Job Postings from Real Employers

Career opportunities aren't limited to construction or furniture building. You may be able to find these careers at many places, including retail stores and shipping companies. In general, many companies outside of construction are looking for employees that are able perform additional maintenance routines.

Roles you may be required to take on include modifying materials, ensuring project stability using quality materials, following safety guidelines to keep accidents minimal and using power tools. Some employers may require you to supply your own power tools. The following sampling was gathered from a few national job postings in March 2012:

  • A construction employer located in Washington was looking for someone skillful in window and cabinet installation.
  • A retailer from Arizona was searching for a carpenter that knew how to perform general handyman routines and had additional experience in millwork.
  • A Kentucky-based company was looking for a carpenter that knew how to perform interior trim work and was able to read construction blueprints.
  • A pest control company based out of South Carolina advertised for someone that had experience remodeling homes and making repairs to structural damage.
  • A remodeling company from Pennsylvania was searching for a carpenter that also had experience in roofing and siding.

How to Stand Out in the Field

Although you can enter this field without a college education, you can find formal education through schools offering associate's degree, certificate and diploma education programs that provide supplement apprenticeship opportunities. During these programs, you may be offered opportunities to hone skills in isolated labs with training from professionals in the field.

You can also develop skills in estimating labor production costs and time guidelines, exterior design, reading city codes and laws, planning for construction projects and safely operating tools. The BLS notes that you may be able to apply your apprenticeship credits to your associate's degree program.

Developed Related Skills

In addition to many of the construction-related skills, you may want to develop skills that can be used behind the scenes. You may find that skills like carpentry mathematics and drawing can assist in effectively creating your own designs and blueprints. Your education can also assist in developing additional skills related to:

  • Computer-assisted design programs
  • First-aid used for possible on-site injuries
  • Procuring materials used in designs
  • Communicating with employers and construction workers

Other Careers to Consider

Brickmason, Stonemason and Blockmason

If you are interested in finding similar jobs working with specialty construction projects, you may be interested in working as a stonemason, blockmason or brickmason. In this field, your job roles focus around manipulating concrete, stone and bricks to form ornate or rustic structures. To build these structures, you concoct mortar mixtures, lay brick, make sure the bricks are in place and wipe off any excess mortar.

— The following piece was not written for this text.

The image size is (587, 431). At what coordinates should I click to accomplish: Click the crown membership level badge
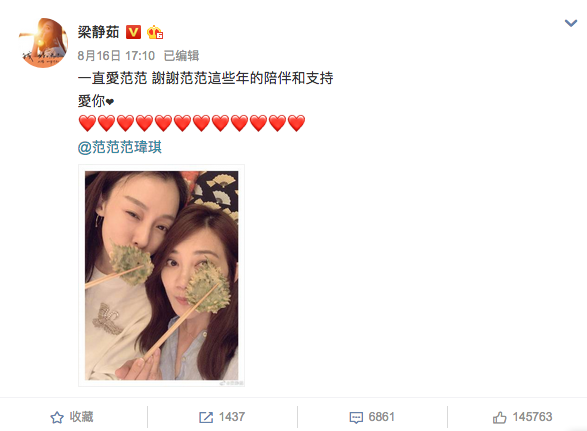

Other roles that are included in these positions include cutting brick to schematic designs, making sure products will endure natural elements and lifting heavy materials. You can earn a slightly higher salary as a brickmason, which the BLS reported was a median of $47,000 in 2011.

Drywall and Ceiling Tile Installer

Another closely related field includes masons who work with ceiling tiles and drywall. Part of the roles assigned to this field include creating spackle, correcting wall imperfections, placing wallboards, preparing walls for paint and mixing gypsum mixtures to form drywall. The purpose of these jobs may be to increase fire resistant measures or serve as decorative purposes.

If you are working with ceiling tiles, you may attempt to soundproof a room or alter room acoustics. Stucco may also be used to reinforce or insulate walls. While the median salary for this career is slightly less at $37,000, the BLS predicted a 29% increase in job growth between 2010 and 2020.